Gold Medal for Military Valour; posthumous

Dedicating himself with no personal ambitions and for purest love of his country to partisan activity, during the four months of his tireless and most risky work he gave generously all his exceptional qualities of courage, intelligence and organizing capacity, finding men and supplies for the armed groups, subtracting arms and explosives destined for the Germans, furnishing the Allied Command with useful information, all with a very serious personal risk. Arrested and lengthily tortured, he revealed nothing of his collaborators and faced death serenely. A most noble example of a complete and disinterested dedication to the cause of freedom for his own country.

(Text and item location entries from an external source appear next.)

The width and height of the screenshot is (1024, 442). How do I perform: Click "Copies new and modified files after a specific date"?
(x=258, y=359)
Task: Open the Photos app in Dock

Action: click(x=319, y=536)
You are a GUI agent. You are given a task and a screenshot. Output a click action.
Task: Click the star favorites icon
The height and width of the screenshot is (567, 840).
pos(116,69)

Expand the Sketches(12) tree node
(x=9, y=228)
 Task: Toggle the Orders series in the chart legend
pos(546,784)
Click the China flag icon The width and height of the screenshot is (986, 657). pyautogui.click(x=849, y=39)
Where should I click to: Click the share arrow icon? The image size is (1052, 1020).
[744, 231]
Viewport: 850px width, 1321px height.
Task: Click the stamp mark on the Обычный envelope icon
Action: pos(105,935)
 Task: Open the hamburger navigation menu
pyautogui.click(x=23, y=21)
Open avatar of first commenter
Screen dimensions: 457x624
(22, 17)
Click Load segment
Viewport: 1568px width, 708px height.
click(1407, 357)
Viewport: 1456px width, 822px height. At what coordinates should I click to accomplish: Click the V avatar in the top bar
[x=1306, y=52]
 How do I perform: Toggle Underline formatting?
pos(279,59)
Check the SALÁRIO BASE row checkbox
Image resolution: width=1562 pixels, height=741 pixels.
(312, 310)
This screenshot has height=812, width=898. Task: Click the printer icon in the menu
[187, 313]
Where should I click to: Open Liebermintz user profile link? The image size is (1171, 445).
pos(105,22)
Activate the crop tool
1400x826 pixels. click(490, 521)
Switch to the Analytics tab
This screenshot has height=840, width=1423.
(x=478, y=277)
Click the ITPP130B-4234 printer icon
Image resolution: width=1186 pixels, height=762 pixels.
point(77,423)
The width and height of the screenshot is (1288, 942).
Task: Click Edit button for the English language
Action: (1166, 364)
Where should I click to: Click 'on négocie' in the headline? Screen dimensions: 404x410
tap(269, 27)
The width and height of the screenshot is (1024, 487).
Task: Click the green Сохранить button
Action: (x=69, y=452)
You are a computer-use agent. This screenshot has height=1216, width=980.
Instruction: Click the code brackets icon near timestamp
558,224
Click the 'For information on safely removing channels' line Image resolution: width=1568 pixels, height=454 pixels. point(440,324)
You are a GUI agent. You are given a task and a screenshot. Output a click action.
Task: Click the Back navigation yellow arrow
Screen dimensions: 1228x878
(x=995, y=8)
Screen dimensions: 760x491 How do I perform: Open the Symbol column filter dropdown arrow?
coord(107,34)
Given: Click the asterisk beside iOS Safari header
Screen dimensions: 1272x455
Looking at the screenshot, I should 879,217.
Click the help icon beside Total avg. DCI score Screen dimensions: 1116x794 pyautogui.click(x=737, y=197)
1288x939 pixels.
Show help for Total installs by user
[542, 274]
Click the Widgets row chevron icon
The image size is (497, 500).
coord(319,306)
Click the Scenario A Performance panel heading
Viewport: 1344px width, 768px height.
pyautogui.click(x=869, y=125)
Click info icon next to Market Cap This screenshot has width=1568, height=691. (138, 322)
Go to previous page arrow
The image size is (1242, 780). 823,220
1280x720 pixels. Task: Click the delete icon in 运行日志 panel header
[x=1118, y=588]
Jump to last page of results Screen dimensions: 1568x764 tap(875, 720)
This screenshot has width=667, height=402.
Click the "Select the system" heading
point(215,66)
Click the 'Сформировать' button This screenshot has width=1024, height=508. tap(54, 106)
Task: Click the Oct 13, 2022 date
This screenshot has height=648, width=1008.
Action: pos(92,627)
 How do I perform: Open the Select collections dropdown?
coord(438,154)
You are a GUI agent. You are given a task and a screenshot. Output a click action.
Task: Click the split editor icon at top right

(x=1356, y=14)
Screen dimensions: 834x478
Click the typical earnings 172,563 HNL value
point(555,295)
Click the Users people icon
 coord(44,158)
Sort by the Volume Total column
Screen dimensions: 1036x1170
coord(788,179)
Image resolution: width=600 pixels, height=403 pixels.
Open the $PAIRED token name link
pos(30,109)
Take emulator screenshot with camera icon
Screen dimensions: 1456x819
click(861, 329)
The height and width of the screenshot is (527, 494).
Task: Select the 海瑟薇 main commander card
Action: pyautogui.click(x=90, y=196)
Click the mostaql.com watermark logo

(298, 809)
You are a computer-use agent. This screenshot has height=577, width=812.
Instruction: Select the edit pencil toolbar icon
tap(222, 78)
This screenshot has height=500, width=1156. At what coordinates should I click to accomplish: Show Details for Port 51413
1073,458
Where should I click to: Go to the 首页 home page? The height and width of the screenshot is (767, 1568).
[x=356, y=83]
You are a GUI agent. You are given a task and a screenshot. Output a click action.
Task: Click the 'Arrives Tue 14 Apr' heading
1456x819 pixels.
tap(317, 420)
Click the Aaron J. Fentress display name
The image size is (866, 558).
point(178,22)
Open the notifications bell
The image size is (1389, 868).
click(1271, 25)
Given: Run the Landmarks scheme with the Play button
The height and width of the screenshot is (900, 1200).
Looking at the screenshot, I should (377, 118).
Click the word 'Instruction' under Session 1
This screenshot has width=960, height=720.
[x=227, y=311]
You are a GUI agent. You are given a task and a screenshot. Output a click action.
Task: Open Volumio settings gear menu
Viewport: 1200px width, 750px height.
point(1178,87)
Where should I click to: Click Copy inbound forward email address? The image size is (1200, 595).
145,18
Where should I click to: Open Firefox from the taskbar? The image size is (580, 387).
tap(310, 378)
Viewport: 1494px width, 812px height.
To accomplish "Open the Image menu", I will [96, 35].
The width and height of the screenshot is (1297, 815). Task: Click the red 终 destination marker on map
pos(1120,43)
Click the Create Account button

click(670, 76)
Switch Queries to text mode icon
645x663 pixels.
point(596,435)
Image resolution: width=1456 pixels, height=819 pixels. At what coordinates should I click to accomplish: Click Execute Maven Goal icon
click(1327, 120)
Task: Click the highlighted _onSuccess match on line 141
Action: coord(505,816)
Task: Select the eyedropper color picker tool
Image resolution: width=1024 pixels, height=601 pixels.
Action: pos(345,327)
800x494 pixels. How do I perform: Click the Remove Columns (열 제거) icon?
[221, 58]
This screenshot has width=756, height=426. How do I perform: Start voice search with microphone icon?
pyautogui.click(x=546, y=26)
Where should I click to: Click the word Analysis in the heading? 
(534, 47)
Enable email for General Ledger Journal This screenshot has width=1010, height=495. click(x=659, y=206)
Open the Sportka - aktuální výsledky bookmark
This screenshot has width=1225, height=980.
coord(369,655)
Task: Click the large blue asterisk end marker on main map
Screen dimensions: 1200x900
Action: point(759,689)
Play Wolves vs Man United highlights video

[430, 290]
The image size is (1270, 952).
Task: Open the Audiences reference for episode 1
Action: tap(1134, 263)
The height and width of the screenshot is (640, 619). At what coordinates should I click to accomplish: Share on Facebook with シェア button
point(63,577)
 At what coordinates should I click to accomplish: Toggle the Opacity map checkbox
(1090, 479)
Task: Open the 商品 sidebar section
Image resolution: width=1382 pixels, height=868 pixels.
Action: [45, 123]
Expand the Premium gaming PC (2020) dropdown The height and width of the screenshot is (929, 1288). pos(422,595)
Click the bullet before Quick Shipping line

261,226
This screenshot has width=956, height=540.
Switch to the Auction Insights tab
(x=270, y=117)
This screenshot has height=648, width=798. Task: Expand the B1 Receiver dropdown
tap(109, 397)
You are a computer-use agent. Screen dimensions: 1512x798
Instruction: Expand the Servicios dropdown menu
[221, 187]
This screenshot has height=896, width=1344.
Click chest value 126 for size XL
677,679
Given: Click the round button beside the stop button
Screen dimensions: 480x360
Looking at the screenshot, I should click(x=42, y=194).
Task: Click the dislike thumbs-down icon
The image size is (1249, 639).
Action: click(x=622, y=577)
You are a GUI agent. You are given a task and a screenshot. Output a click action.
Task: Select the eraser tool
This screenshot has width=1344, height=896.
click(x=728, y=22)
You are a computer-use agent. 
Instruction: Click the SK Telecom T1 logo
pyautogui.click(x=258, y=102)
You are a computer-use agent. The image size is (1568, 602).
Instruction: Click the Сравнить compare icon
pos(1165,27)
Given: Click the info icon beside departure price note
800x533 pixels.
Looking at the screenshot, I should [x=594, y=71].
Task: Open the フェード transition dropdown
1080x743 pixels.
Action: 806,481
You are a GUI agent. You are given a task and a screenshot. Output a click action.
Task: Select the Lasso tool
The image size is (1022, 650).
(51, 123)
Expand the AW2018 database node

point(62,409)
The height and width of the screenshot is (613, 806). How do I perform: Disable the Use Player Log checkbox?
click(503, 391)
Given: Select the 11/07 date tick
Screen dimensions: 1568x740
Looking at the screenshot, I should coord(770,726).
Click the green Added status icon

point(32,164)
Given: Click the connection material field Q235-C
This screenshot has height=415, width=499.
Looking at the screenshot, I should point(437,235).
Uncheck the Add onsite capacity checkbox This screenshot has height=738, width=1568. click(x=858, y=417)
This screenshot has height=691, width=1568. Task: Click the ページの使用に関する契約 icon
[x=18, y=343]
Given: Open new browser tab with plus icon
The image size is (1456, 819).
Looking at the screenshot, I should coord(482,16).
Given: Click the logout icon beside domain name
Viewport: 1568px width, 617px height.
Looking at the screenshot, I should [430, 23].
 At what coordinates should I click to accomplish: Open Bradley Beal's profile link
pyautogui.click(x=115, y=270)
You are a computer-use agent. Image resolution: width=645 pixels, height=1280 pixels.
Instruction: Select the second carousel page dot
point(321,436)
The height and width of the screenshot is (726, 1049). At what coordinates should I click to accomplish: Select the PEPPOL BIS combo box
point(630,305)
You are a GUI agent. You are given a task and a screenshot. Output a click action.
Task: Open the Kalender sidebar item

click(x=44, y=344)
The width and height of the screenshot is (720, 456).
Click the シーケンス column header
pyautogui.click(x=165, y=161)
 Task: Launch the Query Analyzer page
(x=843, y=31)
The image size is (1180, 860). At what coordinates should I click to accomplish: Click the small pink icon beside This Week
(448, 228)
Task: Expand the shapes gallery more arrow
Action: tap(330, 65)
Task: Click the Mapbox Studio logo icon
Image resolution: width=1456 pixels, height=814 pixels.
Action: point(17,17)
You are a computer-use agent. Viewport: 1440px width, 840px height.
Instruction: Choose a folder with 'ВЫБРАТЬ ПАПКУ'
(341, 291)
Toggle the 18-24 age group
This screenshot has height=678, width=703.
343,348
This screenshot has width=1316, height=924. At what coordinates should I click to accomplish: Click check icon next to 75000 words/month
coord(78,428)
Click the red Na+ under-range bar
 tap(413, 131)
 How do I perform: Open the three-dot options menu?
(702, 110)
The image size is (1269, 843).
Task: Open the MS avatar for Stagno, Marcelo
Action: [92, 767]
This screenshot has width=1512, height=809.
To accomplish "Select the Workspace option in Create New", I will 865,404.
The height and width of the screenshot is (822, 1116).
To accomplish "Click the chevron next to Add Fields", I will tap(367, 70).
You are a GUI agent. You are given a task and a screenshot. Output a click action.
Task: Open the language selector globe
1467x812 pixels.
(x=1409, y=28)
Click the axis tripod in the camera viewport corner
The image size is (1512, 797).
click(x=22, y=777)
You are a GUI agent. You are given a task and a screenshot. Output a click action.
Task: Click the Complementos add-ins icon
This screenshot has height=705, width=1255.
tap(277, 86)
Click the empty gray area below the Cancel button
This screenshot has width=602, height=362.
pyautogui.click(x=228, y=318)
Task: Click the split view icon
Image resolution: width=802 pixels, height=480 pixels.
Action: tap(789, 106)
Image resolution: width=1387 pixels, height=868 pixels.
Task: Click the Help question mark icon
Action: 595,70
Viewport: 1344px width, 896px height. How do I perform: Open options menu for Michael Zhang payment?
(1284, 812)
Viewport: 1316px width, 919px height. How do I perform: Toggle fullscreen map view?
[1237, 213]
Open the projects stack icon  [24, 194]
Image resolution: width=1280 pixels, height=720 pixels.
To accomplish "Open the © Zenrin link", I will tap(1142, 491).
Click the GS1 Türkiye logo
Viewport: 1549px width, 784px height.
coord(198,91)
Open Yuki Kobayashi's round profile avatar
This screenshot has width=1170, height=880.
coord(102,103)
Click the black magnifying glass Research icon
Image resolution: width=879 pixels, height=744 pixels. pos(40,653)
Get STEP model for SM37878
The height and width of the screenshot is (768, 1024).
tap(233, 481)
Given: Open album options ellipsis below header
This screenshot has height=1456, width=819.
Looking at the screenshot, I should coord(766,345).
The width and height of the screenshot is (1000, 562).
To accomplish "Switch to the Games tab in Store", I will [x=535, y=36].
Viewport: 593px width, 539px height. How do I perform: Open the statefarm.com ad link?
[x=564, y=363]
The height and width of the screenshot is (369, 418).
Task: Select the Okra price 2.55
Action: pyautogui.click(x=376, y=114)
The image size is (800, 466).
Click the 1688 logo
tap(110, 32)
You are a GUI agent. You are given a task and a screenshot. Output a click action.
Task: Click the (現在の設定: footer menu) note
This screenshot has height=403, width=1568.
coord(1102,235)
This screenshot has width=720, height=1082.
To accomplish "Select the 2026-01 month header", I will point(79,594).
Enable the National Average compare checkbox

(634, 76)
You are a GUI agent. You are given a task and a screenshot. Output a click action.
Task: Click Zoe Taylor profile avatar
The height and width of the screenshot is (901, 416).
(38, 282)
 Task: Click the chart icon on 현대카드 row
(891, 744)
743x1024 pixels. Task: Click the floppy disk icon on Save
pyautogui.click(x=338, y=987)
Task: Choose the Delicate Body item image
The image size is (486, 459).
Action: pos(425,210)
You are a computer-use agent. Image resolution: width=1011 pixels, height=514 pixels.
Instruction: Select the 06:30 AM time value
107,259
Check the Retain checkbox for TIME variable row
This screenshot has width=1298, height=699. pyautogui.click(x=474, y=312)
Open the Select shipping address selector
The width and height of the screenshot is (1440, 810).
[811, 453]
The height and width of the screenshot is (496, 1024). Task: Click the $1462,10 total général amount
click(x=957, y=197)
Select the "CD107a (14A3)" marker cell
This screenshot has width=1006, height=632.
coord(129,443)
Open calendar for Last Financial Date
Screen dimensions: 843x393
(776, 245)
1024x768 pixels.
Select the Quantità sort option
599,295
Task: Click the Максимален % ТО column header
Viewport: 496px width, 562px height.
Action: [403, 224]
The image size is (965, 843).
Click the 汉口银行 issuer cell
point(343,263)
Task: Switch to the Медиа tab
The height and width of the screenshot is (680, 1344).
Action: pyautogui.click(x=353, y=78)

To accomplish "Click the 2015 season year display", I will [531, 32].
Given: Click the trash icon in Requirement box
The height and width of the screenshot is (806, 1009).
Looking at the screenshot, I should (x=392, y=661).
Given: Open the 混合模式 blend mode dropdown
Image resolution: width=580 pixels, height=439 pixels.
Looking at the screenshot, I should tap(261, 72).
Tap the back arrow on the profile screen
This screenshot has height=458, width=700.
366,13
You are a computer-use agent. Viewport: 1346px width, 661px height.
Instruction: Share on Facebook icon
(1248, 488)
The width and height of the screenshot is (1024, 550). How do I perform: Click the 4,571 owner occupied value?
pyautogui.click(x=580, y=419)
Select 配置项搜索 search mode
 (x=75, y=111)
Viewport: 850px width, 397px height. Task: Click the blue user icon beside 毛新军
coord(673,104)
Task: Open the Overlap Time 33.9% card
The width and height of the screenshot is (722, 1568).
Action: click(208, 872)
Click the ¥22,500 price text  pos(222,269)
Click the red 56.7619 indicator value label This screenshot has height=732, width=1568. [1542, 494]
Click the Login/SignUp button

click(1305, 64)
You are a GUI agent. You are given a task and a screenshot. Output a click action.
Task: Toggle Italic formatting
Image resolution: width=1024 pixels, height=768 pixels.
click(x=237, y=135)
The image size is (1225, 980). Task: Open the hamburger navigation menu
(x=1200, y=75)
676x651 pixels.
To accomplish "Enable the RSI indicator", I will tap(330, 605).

Ardeatine Caves, 24 March 1944 – Legislative Decree, 15 February 1945.

----[1] He did everything possible to save the Jews from the Roman ghetto from being deported and had managed to trick the Germans thanks to a fantastic expedient making them believe the Jews were suffering from the K disease, an incipient tuberculosis, which was totally make-believe. He was awarded the title of “Righteous among the Nations” by the State of Israel. See Pietro Borromeo, Il giusto che inventò il Morbo di K

[2] The doctor’s visit to the prison features in the docu-film My Italian Secret - The Forgotten Heroes, which tells of the bravery of many Italian heroes who risked their lives saving hundreds from the Nazis.

[5] Emanuela Massa Lordi, Ed or non batte più che l’ala del mio sogno.